FFRF has admonished the Kentucky governor for exhorting students to carry bibles to class.

In a highly inappropriate Oct. 3 Facebook video post, Gov. Matt Bevin encourages schoolchildren to bring their bibles to school. The video, which is clearly tagged as “GOVERNOR.KY.GOV,” promotes www.BringYourBible.org, a scheme pulled together by a national evangelical outfit. The governor’s video and posting encourage children to “bring your bible” into classes to convert other students to Bevin’s particular brand of religion: Protestant Christianity.

In the video, Bevin erroneously calls the drive “a student-led initiative.” This is not, in fact, a student-led initiative, FFRF points out. It’s sponsored by Focus on the Family, as the website captioned on the video clearly shows.

Bevin claims that the bible saturation will end “all the division, and all the vitriol, and all the animosity that’s striking us in this nation,” an assertion that also doesn’t withstand scrutiny. Nothing is more divisive for schoolchildren than injecting religion into public schools, FFRF responds.

The Supreme Court has been even more proactive in safeguarding the constitutional rights of conscience of schoolchildren, FFRF adds. More than 65 years of firm Supreme Court precedent bars officials from imposing religious ritual and indoctrination in our public schools.

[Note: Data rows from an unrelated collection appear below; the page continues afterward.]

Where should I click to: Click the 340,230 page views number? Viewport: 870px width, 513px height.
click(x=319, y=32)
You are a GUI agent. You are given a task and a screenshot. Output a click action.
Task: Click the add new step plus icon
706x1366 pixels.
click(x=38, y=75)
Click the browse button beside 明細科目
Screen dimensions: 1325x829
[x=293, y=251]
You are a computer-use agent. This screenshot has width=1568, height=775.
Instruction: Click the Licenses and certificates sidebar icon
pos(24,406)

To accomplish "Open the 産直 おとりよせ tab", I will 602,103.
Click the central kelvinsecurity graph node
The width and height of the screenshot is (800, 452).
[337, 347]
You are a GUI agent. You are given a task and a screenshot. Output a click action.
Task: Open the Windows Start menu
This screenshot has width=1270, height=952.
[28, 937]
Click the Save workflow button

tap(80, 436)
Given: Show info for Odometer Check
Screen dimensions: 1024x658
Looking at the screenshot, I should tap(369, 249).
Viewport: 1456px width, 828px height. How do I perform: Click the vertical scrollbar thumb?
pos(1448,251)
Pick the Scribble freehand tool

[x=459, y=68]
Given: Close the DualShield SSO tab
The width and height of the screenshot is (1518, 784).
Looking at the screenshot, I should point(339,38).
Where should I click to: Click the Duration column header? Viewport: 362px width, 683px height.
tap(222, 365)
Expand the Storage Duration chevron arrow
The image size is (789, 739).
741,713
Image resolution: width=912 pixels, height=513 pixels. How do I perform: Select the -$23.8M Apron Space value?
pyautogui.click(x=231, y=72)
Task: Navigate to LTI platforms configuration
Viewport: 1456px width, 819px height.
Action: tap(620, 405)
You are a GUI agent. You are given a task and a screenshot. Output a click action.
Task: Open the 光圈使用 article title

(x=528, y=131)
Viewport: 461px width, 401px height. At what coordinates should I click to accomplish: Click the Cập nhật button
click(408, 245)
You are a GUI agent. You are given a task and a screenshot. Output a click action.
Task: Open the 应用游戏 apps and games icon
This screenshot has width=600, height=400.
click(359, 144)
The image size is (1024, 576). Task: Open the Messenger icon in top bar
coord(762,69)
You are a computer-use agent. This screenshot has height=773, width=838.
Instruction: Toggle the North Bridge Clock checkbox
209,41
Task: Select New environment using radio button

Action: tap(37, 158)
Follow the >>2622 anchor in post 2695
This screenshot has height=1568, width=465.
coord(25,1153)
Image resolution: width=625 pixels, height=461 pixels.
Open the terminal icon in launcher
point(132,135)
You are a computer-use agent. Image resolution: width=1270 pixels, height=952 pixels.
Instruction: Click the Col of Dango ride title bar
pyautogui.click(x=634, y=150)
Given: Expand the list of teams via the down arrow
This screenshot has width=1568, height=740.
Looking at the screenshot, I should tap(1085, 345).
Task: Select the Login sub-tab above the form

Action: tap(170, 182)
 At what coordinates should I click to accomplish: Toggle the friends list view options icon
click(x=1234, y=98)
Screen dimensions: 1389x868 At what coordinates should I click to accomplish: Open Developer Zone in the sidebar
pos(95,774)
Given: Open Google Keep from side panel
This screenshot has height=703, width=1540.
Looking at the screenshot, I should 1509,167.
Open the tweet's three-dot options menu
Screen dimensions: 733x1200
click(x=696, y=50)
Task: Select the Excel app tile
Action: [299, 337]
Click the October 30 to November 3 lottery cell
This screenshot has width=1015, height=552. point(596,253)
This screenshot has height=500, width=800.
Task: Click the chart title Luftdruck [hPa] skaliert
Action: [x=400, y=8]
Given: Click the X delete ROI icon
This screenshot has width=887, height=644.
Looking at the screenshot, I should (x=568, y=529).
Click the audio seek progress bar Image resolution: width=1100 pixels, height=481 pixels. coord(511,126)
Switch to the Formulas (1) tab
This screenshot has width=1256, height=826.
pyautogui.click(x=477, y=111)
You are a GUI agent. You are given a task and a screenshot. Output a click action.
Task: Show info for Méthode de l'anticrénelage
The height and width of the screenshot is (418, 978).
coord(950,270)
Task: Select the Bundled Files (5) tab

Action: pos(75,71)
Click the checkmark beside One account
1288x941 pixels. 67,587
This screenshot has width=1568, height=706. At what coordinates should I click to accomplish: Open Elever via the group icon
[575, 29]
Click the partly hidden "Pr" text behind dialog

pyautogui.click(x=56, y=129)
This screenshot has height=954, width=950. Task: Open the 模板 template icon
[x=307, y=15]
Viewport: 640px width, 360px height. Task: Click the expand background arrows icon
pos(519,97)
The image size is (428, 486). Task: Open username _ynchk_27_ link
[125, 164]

FFRF imparts a history lesson to Bevin in pointing out bibles have even led to violence when forced into the public schools. In the 1840s, riots broke out in Philadelphia as Protestants and Catholics fought over which version of the bible ought to be taught in public schools. Some 20 citizens were killed, another five dozen injured, hundreds fled their home, and churches and property were burned down.